All of them are distributed under the terms of the GNU General Public License.
Help is welcome to create a
cat_num.repl
allowing SPPAS to convert numbers to their written form.
Pronunciation dictionary
The catalan pronunciation dictionary was downloaded in 2014 from the Ralf catalog of dictionaries for the Simon ASR system at http://spirit.blau.in/simon/import-pls-dictionary/. It was then converted (format and phoneset) by Brigitte Bigi.
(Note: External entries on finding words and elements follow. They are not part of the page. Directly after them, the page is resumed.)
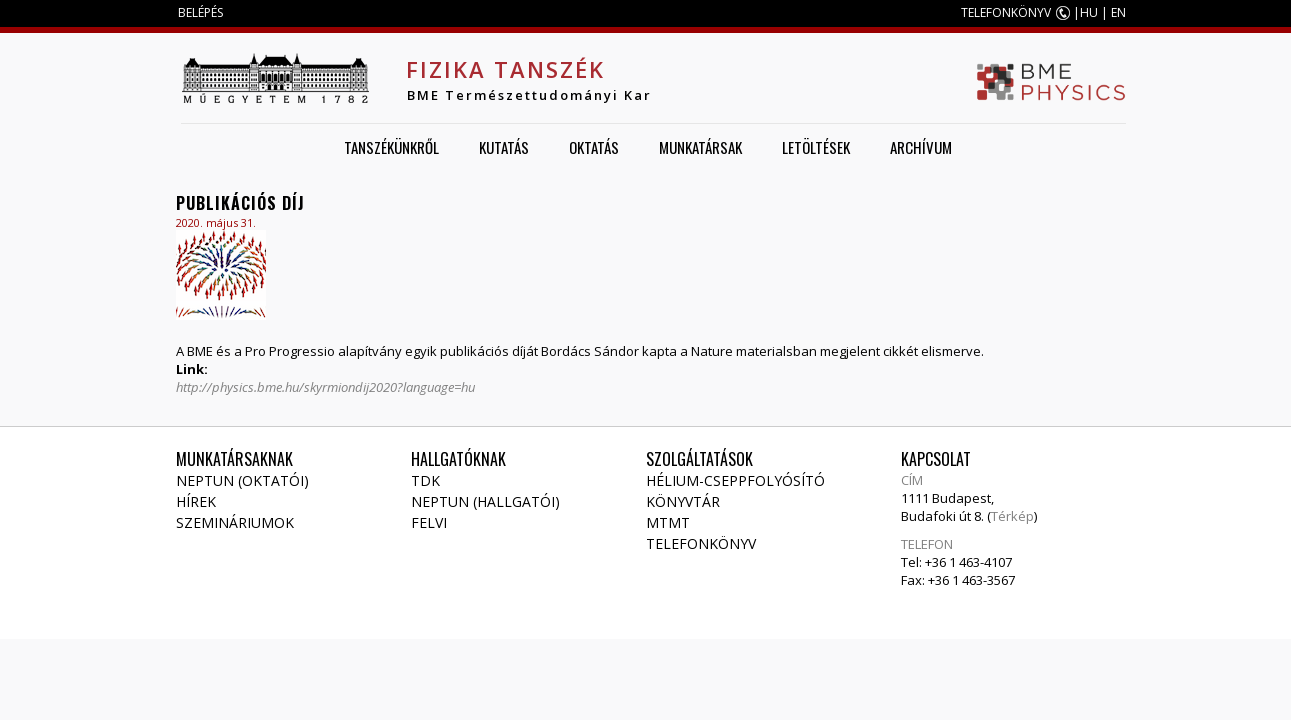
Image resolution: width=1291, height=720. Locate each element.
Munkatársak (700, 147)
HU (1089, 12)
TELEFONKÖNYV (1006, 12)
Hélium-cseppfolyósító (735, 480)
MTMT (668, 522)
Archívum (921, 147)
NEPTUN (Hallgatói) (485, 501)
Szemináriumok (235, 522)
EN (1118, 12)
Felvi (429, 522)
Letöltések (816, 147)
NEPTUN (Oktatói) (242, 480)
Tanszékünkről (391, 147)
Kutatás (504, 147)
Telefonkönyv (701, 543)
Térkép (1012, 516)
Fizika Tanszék (505, 69)
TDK (425, 480)
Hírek (196, 501)
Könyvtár (683, 501)
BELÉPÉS (200, 12)
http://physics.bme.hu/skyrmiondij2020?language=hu (325, 387)
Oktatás (594, 147)
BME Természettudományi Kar (529, 95)
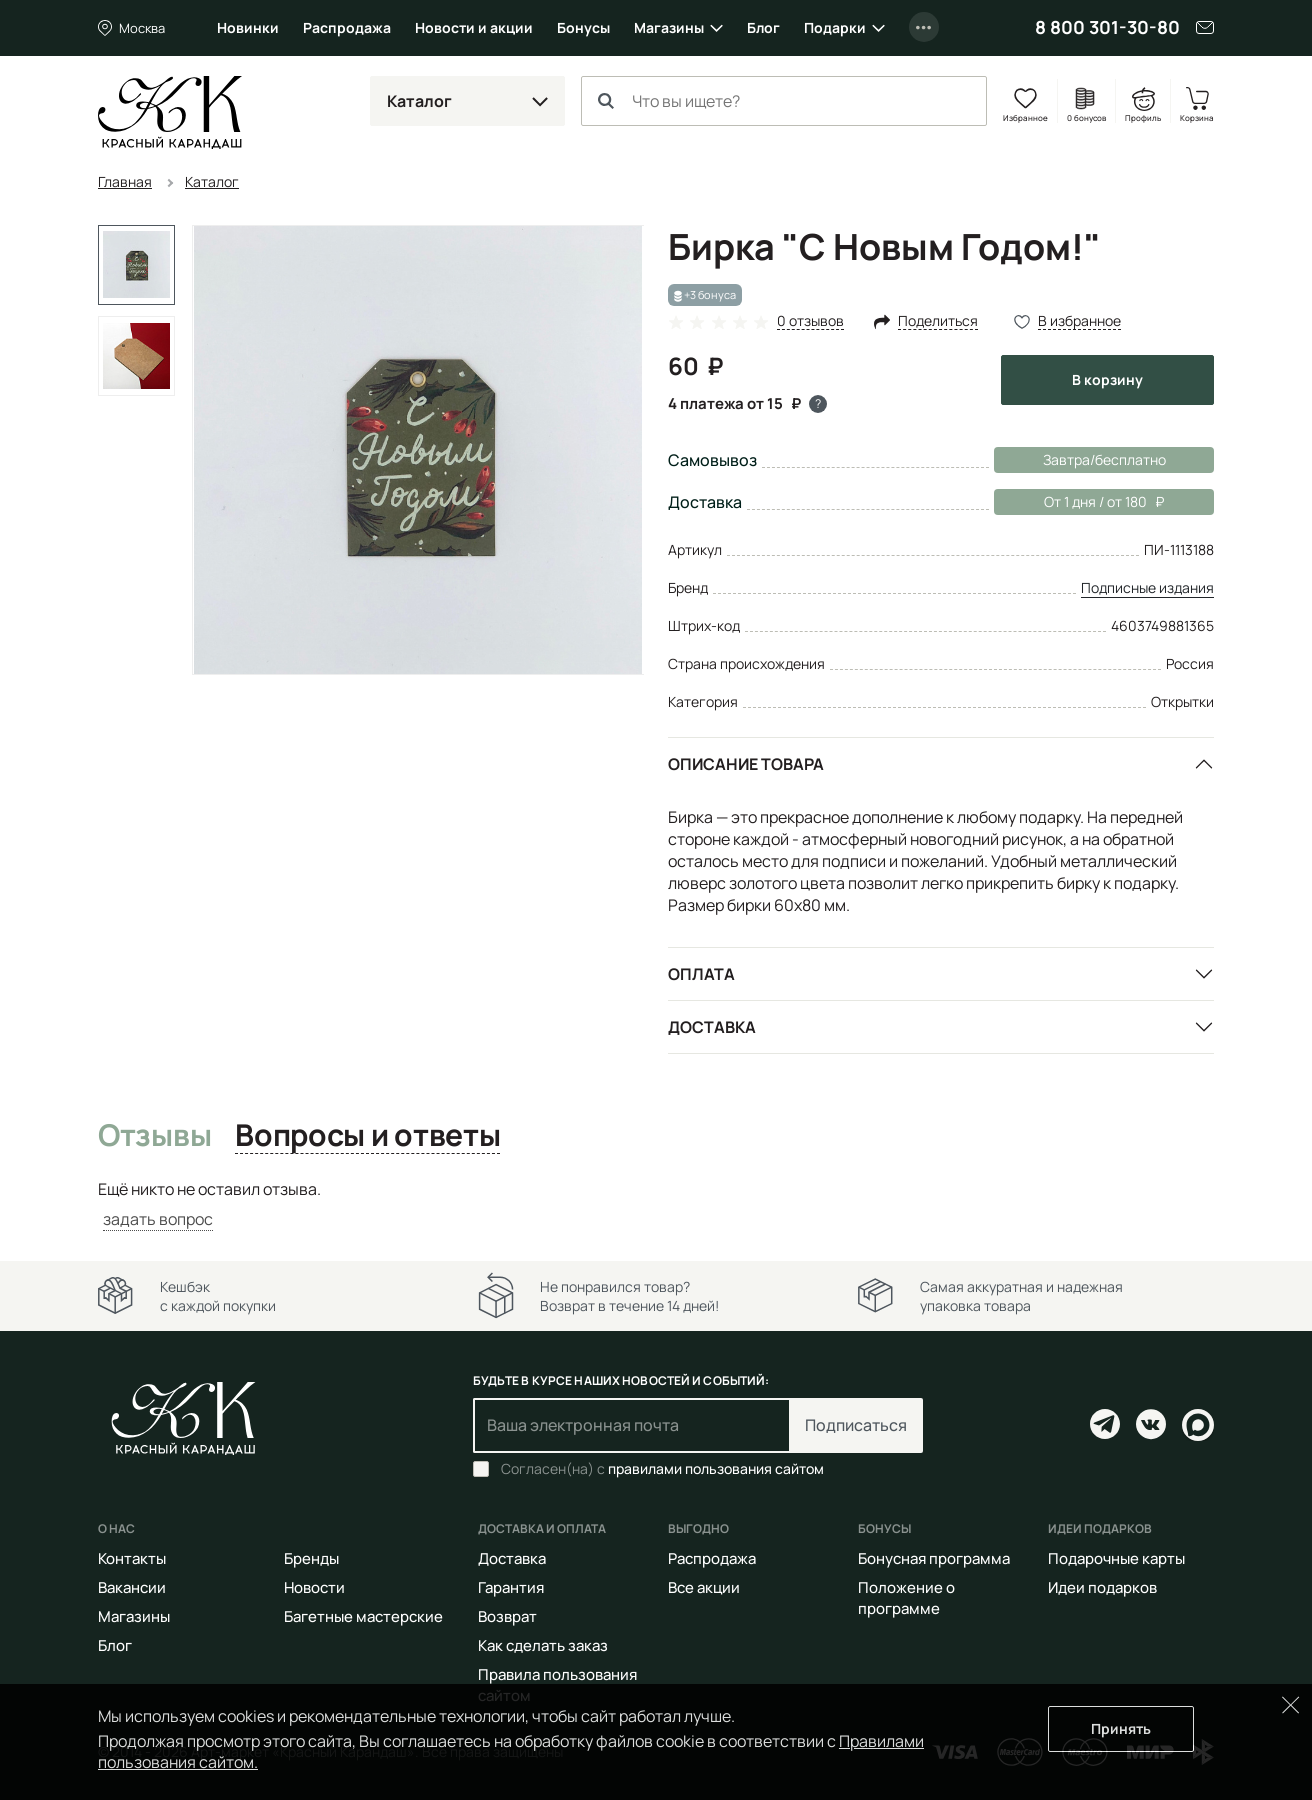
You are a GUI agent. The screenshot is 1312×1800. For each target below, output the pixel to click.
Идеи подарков (1102, 1587)
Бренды (311, 1558)
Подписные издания (1147, 587)
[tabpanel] (656, 1204)
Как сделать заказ (543, 1645)
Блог (763, 27)
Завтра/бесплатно (1104, 459)
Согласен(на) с (662, 1469)
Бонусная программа (934, 1558)
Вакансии (132, 1587)
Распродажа (347, 27)
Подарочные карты (1116, 1558)
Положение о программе (906, 1598)
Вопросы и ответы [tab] (367, 1136)
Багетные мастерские (363, 1616)
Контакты (132, 1558)
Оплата (701, 974)
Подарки (835, 27)
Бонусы (583, 27)
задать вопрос (158, 1219)
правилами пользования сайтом (716, 1468)
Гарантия (511, 1587)
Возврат (507, 1616)
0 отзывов (810, 321)
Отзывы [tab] (154, 1136)
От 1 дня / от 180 (1079, 502)
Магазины (669, 27)
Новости (314, 1587)
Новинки (248, 27)
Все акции (704, 1587)
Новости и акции (474, 27)
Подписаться (856, 1425)
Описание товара (746, 764)
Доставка (712, 1027)
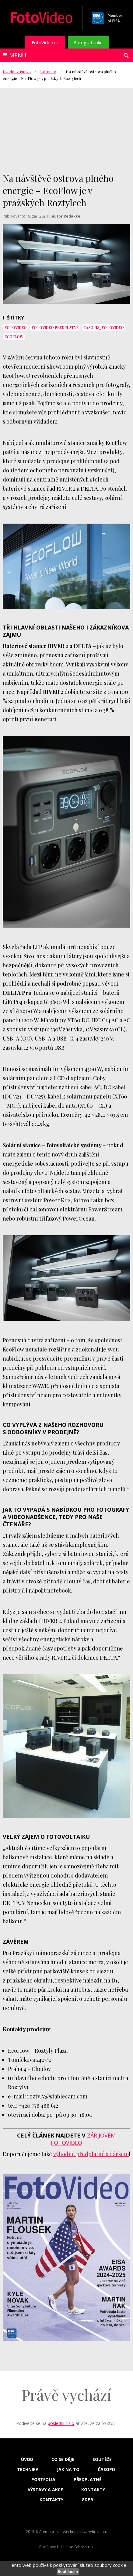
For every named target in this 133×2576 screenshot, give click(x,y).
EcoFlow (14, 336)
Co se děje (62, 2459)
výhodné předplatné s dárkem (91, 2154)
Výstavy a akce (45, 2489)
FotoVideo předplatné (55, 327)
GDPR (87, 2499)
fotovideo (16, 327)
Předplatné (88, 2479)
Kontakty (93, 2489)
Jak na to (48, 71)
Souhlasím (68, 2571)
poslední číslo (61, 2423)
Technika (28, 2469)
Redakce (72, 216)
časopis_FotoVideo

Some new words were also added and phonetized manually by Eva Bosch i Roura. New entries were added from observed pronunciations in Glissando corpus.
It is distributed under the terms of the GNU General Public License.
Acoustic Model
The acoustic model was trained from Glissando corpus. It is
distributed under the terms of the Creative Commons
Attribution-NonCommercial-ShareAlike 4.0 International Public
License. It was created using a Python script available in
the SPPAS package: acmtrain.py
.
We address special thanks to Juan-Maria Garrido for giving us access to the Glissande corpus:
GARRIDO, J. M. - ESCUDERO, D. - AGUILAR, L. -CARDEÑOSO, V. - RODERO, E. - DE-LA-MOTA, C. - GONZÁLEZ, C. - RUSTULLET, S. - LARREA, O. - LAPLAZA, Y. - VIZCAÍNO, F. - CABRERA, M. - BONAFONTE, A. (2013). Glissando: a corpus for multidisciplinary prosodic studies in Spanish and Catalan, Language Resources and Evaluation, DOI 10.1007/s10579-012-9213-0.